Personal information
- Full name: Miloš Marković
- Date of birth: 10 December 1986 (age 39)
- Place of birth: Belgrade, SR Serbia, SFR Yugoslavia
- Height: 1.80 m (5 ft 11 in)
- Position: Right-back

Team information
- Current team: Rad
- Number: 7

Senior career*
- Years: Team / Apps / (Gls)
- 2004–2008: IMT
- 2009–2011: Bežanija / 74 / (2)
- 2011–2012: Novi Pazar / 15 / (0)
- 2012: Mladost Lučani / 1 / (0)
- 2013: Novi Pazar / 17 / (0)
- 2014: Borac Banja Luka / 2 / (1)
- 2014: Rad / 12 / (0)
- 2015: Ceahlăul / 15 / (1)
- 2015–2016: Radnik Surdulica / 28 / (0)
- 2016: Rad / 1 / (0)
- 2017–2018: Borac Čačak / 24 / (0)
- 2018–2019: Rad / 8 / (0)
- 2019: Dinamo Vranje / 2 / (0)
- 2020: Brodarac
- 2021: Mihajlovac
- 2021: Sloga 33
- 2022: Kaluđerica
- 2022: Obilić Zmajevo
- 2023: Borac Starčevo
- 2023: Hajduk Beška
- 2025–: Rad / 25 / (4)

= Miloš Marković (footballer, born 1986) =

Serbian footballer

Miloš Marković (Милош Марковић; born 10 December 1986) is a Serbian footballer who plays as a defender for Rad.

==Career==
After starting out at IMT, Marković joined Serbian First League club Bežanija in early 2009. He signed with Serbian SuperLiga newcomers Novi Pazar in the summer of 2011.

In early 2013, Marković rejoined Novi Pazar from Mladost Lučani.
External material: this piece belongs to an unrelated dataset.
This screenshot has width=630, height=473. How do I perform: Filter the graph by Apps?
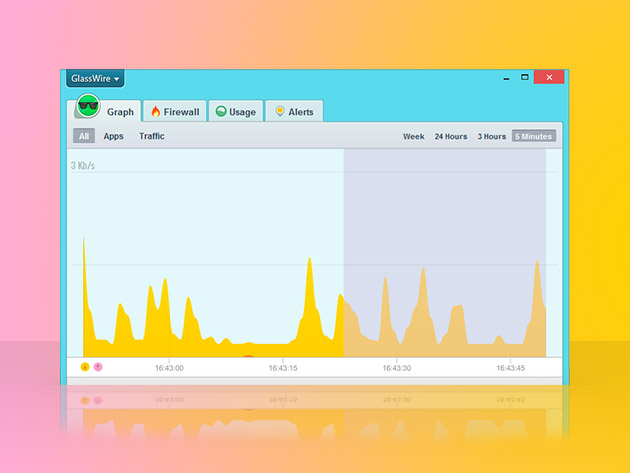click(x=114, y=136)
He subsequently moved to Bosnian club Borac Banja Luka in the 2014 winter transfer window. In early 2015, Marković signed with Romanian side Ceahlăul Piatra Neamț.

Following the end of the COVID-19 pandemic lockdown, Marković went on to play for a number of clubs in the lower leagues of Serbian football, including Mihajlovac, Kaluđerica, Obilić Zmajevo, Borac Starčevo, and Hajduk Beška.